Work to complete:
Copy all of the data below without altering a single line.

(Collected data)

——————

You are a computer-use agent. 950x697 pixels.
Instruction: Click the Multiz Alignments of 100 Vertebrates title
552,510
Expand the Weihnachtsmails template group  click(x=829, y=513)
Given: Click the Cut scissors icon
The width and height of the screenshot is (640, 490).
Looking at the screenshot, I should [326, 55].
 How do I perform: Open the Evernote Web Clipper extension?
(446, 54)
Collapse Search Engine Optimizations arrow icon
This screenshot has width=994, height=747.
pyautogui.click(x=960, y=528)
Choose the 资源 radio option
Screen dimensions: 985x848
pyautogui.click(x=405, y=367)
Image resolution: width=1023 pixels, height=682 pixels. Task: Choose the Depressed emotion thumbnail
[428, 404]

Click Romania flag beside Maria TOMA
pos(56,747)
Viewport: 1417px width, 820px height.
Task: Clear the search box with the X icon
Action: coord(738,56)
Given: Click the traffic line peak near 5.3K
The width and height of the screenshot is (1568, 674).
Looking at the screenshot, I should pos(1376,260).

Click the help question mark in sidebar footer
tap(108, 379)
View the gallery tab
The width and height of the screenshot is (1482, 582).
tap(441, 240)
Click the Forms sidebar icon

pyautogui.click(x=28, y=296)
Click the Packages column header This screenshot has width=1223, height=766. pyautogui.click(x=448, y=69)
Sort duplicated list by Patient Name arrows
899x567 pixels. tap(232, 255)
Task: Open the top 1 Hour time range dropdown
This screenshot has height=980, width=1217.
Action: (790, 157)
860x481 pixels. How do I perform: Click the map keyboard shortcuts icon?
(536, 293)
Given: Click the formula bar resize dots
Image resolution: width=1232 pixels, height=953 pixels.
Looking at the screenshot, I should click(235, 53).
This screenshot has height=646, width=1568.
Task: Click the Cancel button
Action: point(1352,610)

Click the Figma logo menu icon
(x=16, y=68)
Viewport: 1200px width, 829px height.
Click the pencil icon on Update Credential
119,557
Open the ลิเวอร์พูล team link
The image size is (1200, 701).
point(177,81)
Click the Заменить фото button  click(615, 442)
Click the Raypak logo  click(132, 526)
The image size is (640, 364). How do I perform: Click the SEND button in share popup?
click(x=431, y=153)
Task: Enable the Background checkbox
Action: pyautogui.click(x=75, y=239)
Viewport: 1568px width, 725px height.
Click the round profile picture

——————

Answer for the task:
You are a computer-use agent. 950x697 pixels.
Instruction: Click the Multiz Alignments of 100 Vertebrates title
552,510
Expand the Weihnachtsmails template group  click(x=829, y=513)
Given: Click the Cut scissors icon
The width and height of the screenshot is (640, 490).
Looking at the screenshot, I should [326, 55].
 How do I perform: Open the Evernote Web Clipper extension?
(446, 54)
Collapse Search Engine Optimizations arrow icon
This screenshot has width=994, height=747.
pyautogui.click(x=960, y=528)
Choose the 资源 radio option
Screen dimensions: 985x848
pyautogui.click(x=405, y=367)
Image resolution: width=1023 pixels, height=682 pixels. Task: Choose the Depressed emotion thumbnail
[428, 404]

Click Romania flag beside Maria TOMA
pos(56,747)
Viewport: 1417px width, 820px height.
Task: Clear the search box with the X icon
Action: coord(738,56)
Given: Click the traffic line peak near 5.3K
The width and height of the screenshot is (1568, 674).
Looking at the screenshot, I should pos(1376,260).

Click the help question mark in sidebar footer
tap(108, 379)
View the gallery tab
The width and height of the screenshot is (1482, 582).
tap(441, 240)
Click the Forms sidebar icon

pyautogui.click(x=28, y=296)
Click the Packages column header This screenshot has width=1223, height=766. pyautogui.click(x=448, y=69)
Sort duplicated list by Patient Name arrows
899x567 pixels. tap(232, 255)
Task: Open the top 1 Hour time range dropdown
This screenshot has height=980, width=1217.
Action: (790, 157)
860x481 pixels. How do I perform: Click the map keyboard shortcuts icon?
(536, 293)
Given: Click the formula bar resize dots
Image resolution: width=1232 pixels, height=953 pixels.
Looking at the screenshot, I should click(235, 53).
This screenshot has height=646, width=1568.
Task: Click the Cancel button
Action: point(1352,610)

Click the Figma logo menu icon
(x=16, y=68)
Viewport: 1200px width, 829px height.
Click the pencil icon on Update Credential
119,557
Open the ลิเวอร์พูล team link
The image size is (1200, 701).
point(177,81)
Click the Заменить фото button  click(615, 442)
Click the Raypak logo  click(132, 526)
The image size is (640, 364). How do I perform: Click the SEND button in share popup?
click(x=431, y=153)
Task: Enable the Background checkbox
Action: pyautogui.click(x=75, y=239)
Viewport: 1568px width, 725px height.
Click the round profile picture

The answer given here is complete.